Assembly Mechanism Of [Fe₂S₂] Cluster In Ferredoxin From Acidithiobacillus Ferrooxidans

Ferredoxins are small, acidic, electron transfer proteins that are ubiquitous in biological redox systems. Among them, ferredoxins with one [Fe2S2] cluster per molecule are present in plants, animals, and bacteria, and form a distinct ferredoxin family, which is a typical [Fe2S2] cluster containing protein。Iron-sulfur clusters are one of the most ancient and ubiquitous redox centres in nature,They are involved in diverse physiological processes. However, the mechanism underlying the iron-sulfur-cluster assembly is still not fully understood so far. Recent studies have revealed that iron-sulflur cluster assembly in vivo mainly follows the "AUS" pathway, which requires scaffold proteins, and three important proteins (IscA, IscS and IscU) are involved in the case of iron-sulfur cluster assembly. Yet, the exact mechanism of iron-sulfur cluster assembly remains unclear.While various reports have already been published on the iron donor or scaffold protein involved in iron-sulfur cluster assembly, very little research has focused on the sulfur donor. L-allylglycine has been reported to be a suicide inhibitor of the cysteine desulfurase IscS/NifS by forming a covalent adduct with the active site cysteine of IscS/NifS, thereby inactivating the enzyme and blocking the AUS-dependent assembly pathway. Thus, selective inactivation of cysteine desulfurase can provide an efficient way to study the mechanism of iron-sulfur cluster assembly in vivo.This study investigates the in vitro assembly of a [Fe2S2] cluster in the ferredoxin from Acidithiobacillus ferrooxidans in the presence of three scaffold proteins:IscA, IscS, and IscU. The Nondenaturing PAGE, UV-vis scanning, EPR spectra and MALDI-TOF MS results of the reconstitute ferredoxin confirmed that the iron-sulfur cluster was correctly assembled into the protein.
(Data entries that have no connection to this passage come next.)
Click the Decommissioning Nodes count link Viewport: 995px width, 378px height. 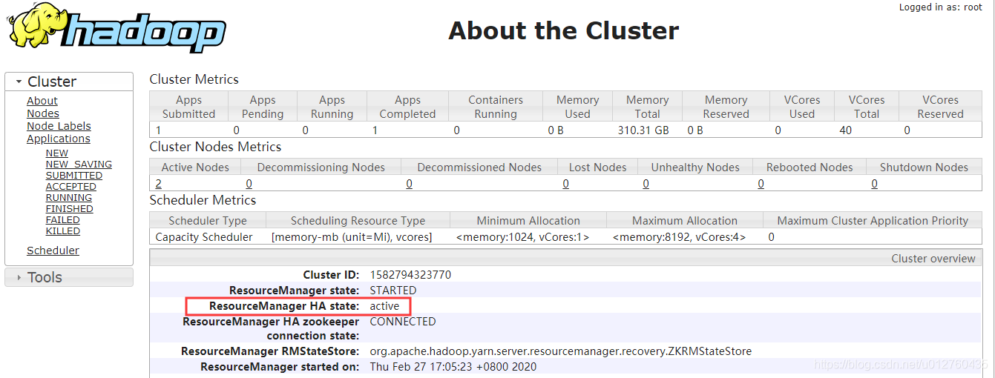tap(249, 184)
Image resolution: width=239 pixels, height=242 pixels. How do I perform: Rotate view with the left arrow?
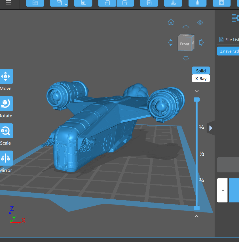point(170,43)
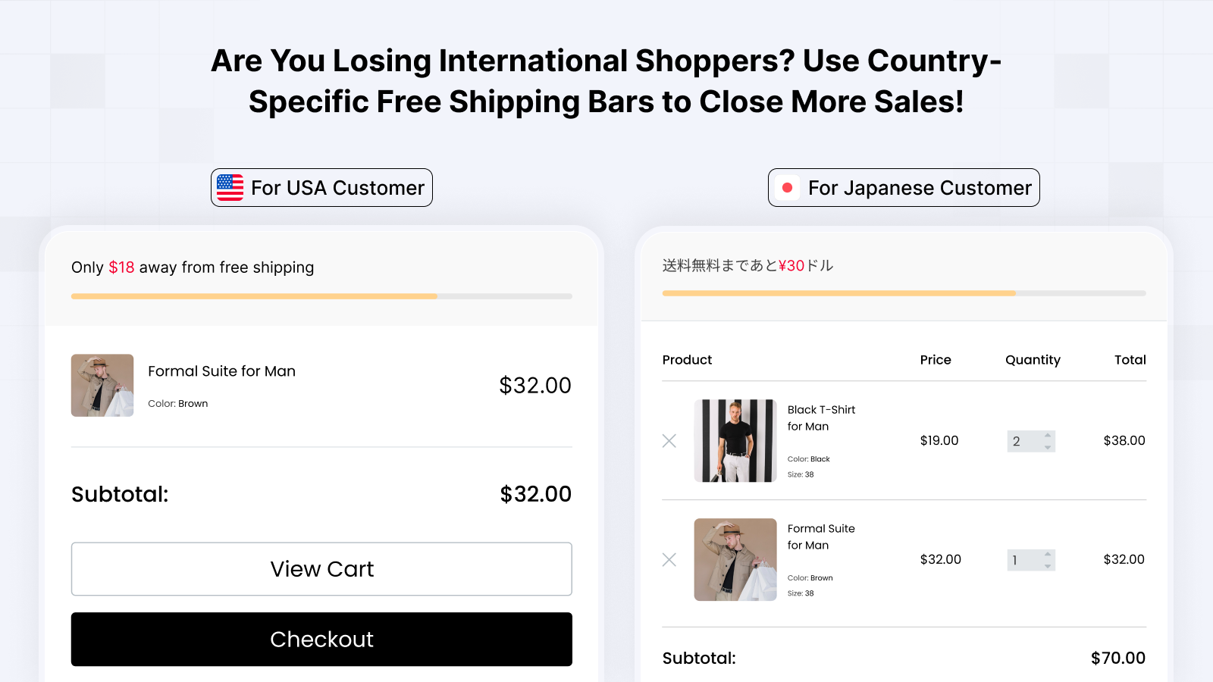Click the 'Black T-Shirt for Man' product link
The height and width of the screenshot is (682, 1213).
click(x=820, y=418)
Inactivation of cysteine desulfurase by L-allylglycine completely blocked the [Fe2S2] cluster assembly in ferredoxin in E. coli. Analysis of the IscS activity by L-allylglycine in vitro and UV-vis scanning of ferredoxin produced with or without addition of L-allylglycine to the culture, confirmed that the cysteine desulfurase is indeed an essential component for the iron-sulfur cluster assembly. The results provide strong evidences that the assembly of the [Fe2S2] cluster in ferredoxin follows the AUS pathway.